Problem details: Every line from the one holding "You are a computer-use" through the one holding "854x657 pixels. How" in the data below must be returned exactly, both ends included, with pictures left out and nothing else added.
####################
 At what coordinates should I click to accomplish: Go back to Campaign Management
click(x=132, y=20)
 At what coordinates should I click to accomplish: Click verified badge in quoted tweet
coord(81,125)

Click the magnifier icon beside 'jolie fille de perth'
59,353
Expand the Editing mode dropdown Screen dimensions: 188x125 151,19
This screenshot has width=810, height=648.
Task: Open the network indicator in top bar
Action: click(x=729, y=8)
####################
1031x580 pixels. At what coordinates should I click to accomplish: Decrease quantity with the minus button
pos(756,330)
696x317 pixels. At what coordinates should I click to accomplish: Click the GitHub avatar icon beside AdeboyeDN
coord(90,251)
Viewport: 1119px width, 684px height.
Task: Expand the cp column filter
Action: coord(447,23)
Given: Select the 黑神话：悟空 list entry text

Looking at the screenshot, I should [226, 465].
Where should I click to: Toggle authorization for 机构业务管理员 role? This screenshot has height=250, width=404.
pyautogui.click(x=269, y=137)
####################
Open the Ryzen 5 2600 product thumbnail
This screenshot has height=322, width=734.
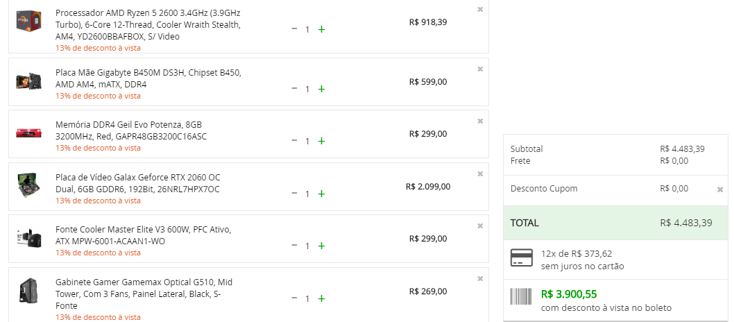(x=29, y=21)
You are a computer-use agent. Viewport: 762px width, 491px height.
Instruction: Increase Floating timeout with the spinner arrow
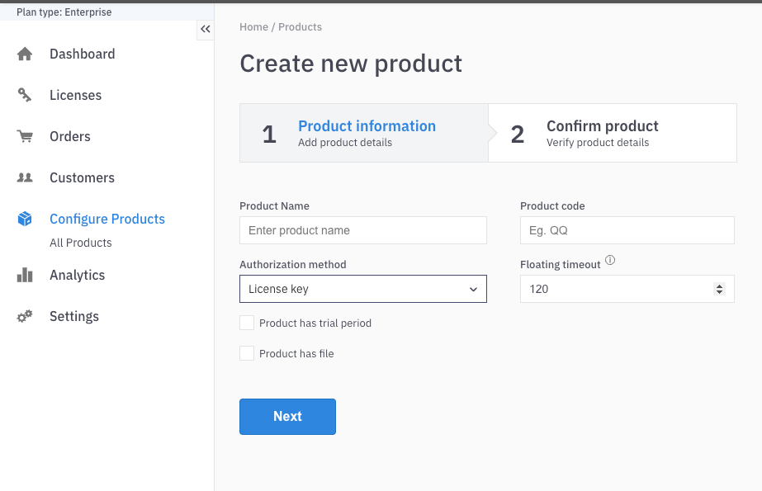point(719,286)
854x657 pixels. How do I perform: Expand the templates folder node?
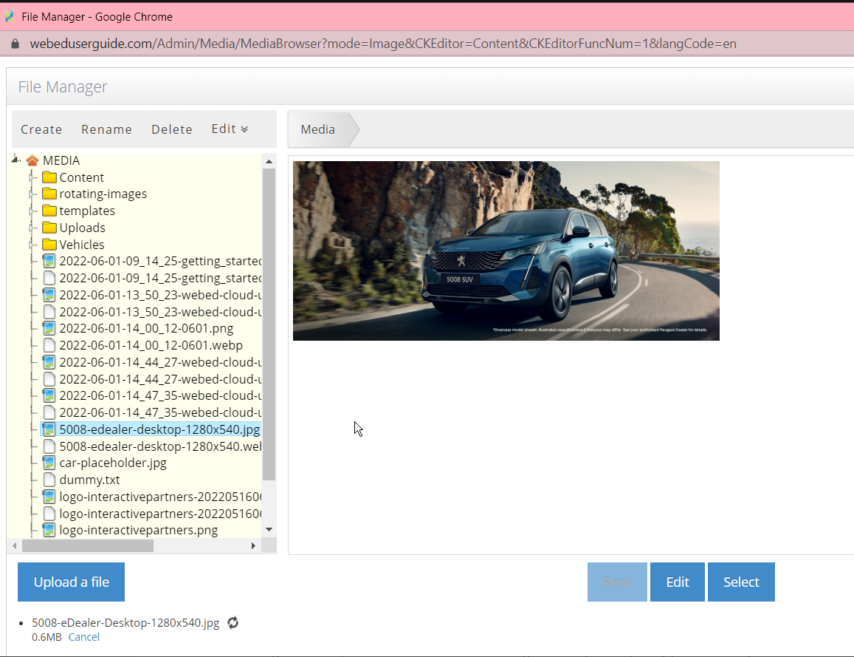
####################
Result:
You are a computer-use agent. Viewport: 762px width, 491px height.
Instruction: Increase Floating timeout with the spinner arrow
point(719,286)
854x657 pixels. How do I perform: Expand the templates folder node?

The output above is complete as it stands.